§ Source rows
## Begin
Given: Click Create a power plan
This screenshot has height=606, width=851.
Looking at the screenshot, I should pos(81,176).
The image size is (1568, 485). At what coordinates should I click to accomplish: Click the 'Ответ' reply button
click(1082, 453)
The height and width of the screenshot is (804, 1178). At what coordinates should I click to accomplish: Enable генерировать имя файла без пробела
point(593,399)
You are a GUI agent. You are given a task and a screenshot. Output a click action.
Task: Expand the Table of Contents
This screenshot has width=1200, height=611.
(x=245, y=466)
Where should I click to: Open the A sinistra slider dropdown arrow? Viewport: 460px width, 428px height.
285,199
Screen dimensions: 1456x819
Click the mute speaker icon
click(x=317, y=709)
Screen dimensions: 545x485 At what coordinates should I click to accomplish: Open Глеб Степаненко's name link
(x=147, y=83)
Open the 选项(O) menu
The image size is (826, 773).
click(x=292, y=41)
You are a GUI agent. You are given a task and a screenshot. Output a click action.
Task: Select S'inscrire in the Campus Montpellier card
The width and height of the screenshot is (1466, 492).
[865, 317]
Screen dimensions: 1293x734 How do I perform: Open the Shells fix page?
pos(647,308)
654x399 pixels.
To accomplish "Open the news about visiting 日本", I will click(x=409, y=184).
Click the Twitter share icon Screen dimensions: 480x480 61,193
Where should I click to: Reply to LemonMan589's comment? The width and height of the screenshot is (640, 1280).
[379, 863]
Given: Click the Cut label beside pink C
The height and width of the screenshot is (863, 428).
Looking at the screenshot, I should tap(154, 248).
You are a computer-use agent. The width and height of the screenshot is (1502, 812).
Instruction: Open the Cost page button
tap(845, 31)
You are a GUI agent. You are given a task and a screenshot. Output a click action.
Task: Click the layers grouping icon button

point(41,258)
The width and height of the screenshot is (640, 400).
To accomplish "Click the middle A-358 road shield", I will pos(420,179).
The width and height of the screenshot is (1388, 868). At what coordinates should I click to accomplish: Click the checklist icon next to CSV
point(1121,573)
## End
§ Task details
Rewrite the rows from the line containing "The width and height of the screenshot is (640, 400)." through the end of the rows as a two-column CSV with the columns instruction and answer, one line per row. Put each value in a single quoted field, and replace any line breaks with spaces.

§ Task result
instruction,answer
"The width and height of the screenshot is (640, 400). To accomplish ""Click the middle A-358 road shield"",","I will pos(420,179)."
"The width and height of the screenshot is (1388, 868). At what coordinates should I click to accomplish: Click the checklist icon next to CSV","point(1121,573)"